Records to process:
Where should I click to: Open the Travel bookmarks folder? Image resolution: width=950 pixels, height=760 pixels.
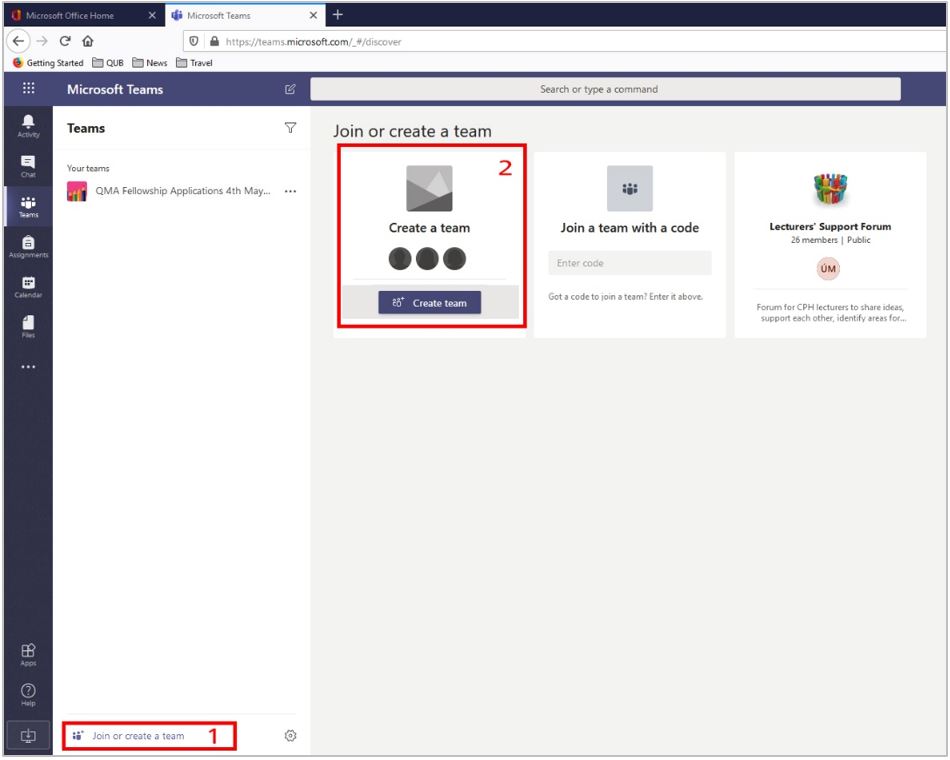(x=194, y=62)
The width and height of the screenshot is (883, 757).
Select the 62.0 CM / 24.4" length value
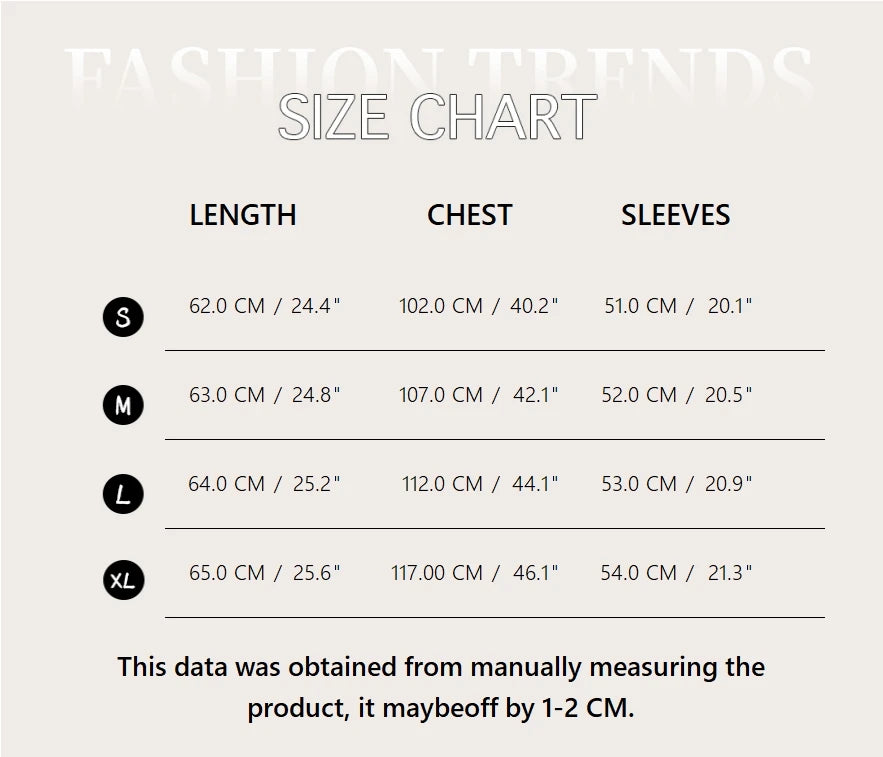(265, 306)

What is required: No pictures belong in the copy. Repeat the listing above exactly.

Expected output:
Where should I click to: Open the Travel bookmarks folder? Image resolution: width=950 pixels, height=760 pixels.
(x=194, y=62)
The width and height of the screenshot is (883, 757).
Select the 62.0 CM / 24.4" length value
(265, 306)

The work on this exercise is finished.